Before we got married the pastor told us we must attend a mandatory marriage counseling. Nothing crazy but they went over the basics like "Have you talked about finances? Children? Religion? Where your going to live?" That sort of things. The part I remember the most was the counselor talking about our "Life Circles". Apparently we both have "Circles". One represents my life and the other my wife's. She tells us "Your circles are now coming together and will overlap and in that overlap is your marriage." (Fucking hippy bullshit)

My soon to be wife and I both looked at each other before I spoke up and said. "Those circles barley overlap? That's crazy. A marriage should be 90% overlap, 10% independence. not 90% independence, 10% marriage. If your thinking the latter then your not ready for a marriage."

She said "Well this is what the professionals are recommending." What bullshit that was. At the end of the session I asked her on the way out of the room "Are you guys for real about the circle analogy?" Her eyes darted back and forth before she said "Well I have to recommend what they tell me to recommend..." I took that as she knew it was BS but had to tow the line. What a bunch of assholes! I get everyone is different Might be 80/20 or 70/30 but to lead or even suggest 10/90.... fuck what stupid advise. Your marriage should take priority in your life, else why bother.

Yeah, that's how it tends to go, but it's still not good.

With the wrong person < Forever alone < With the right person

Homeless with no legs < Homeless < Prison (until divorce)

...I guess....if your going into it expecting it to fail well yeah your right on this.

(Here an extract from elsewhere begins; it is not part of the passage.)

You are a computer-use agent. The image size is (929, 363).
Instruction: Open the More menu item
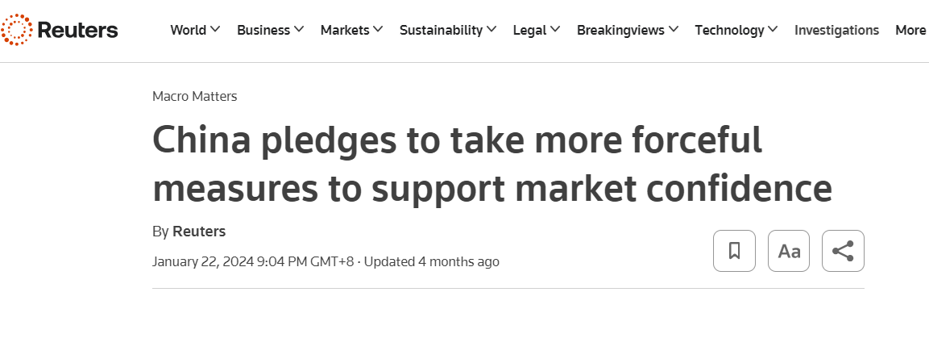(910, 30)
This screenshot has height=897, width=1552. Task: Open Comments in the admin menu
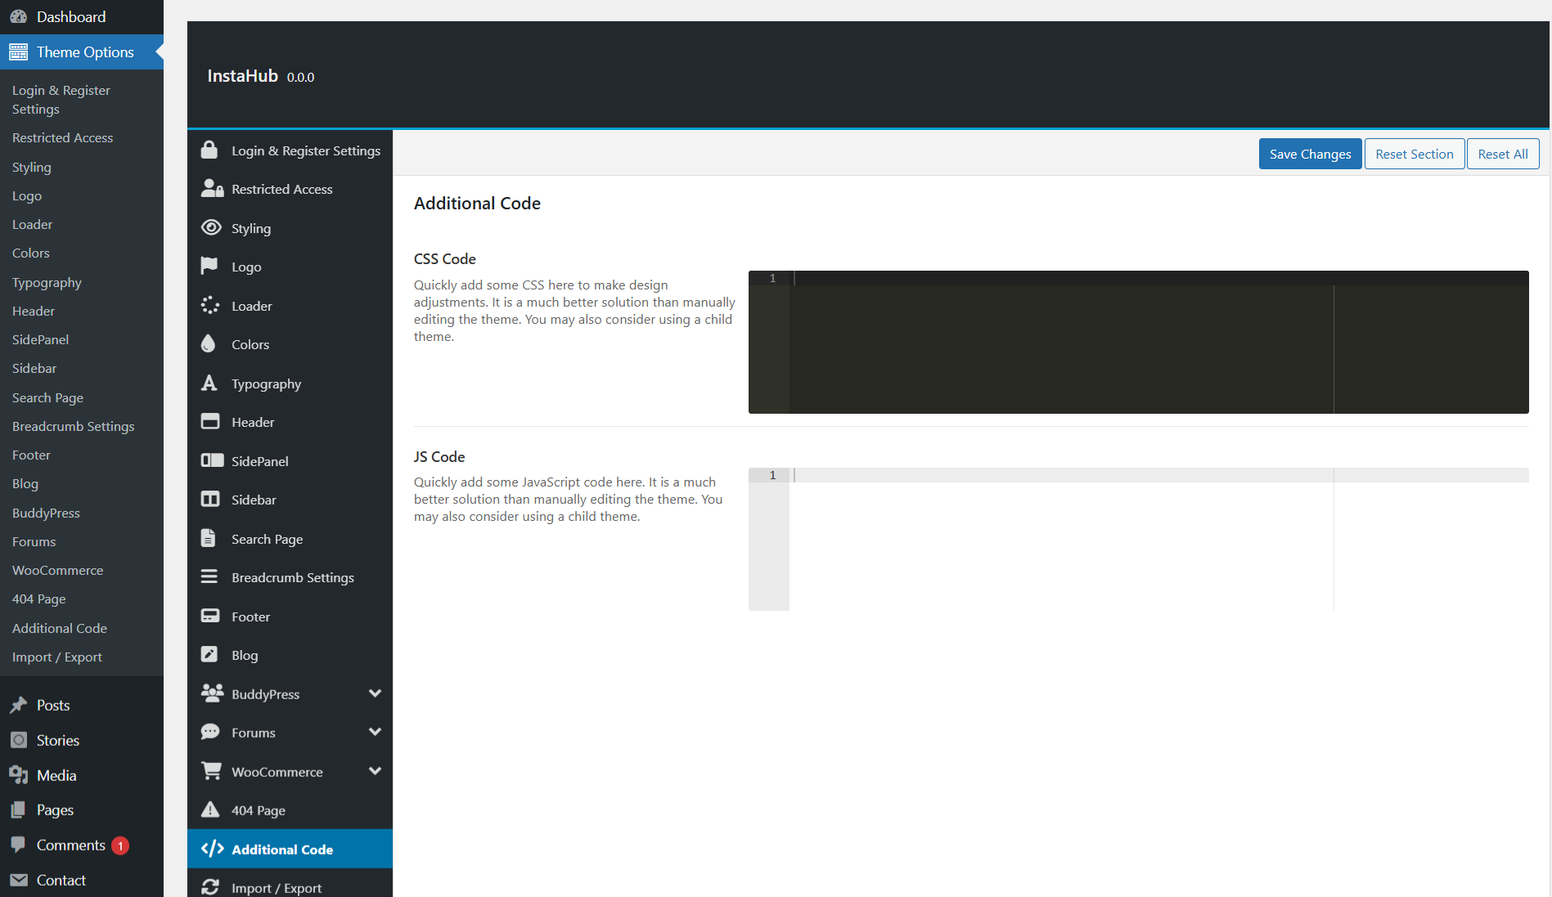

Yeah, you definitely sound like a Chad. Not because you have standards, but because you still found a woman anyway.

Not sure I qualify as a "Chad". (Not entirely sure I know what that is but I can guess) As I said I was shit until I made the choice to hit the gym, eat better, read, take music lessons, and force myself into awkward social settings. Took like two solid years of work before I started to see payoffs.

A short fuck like me says any of that and every woman...

100% can't argue that. Being short is a defiant disadvantage but not a complete disaster. Short people still find partners. I have a brother who is 5'5" and he married a 5'2" women. Me and my wife look like giants beside them. As for the rest of what you said there who gives a fuck about what others say. Stick to your standards. I've taken flak for both the no kids and the fitness thing. Fuck them.

I posted about it before. In the modern dating pool, you have...

I more or less agree with most of this. I'm not obtuse to the realities out there. Social media and the internet have had a major negative on people and their realities. I got no advise other then to stick local and meet people IRL , never stop trying and work on yourself as much as you can.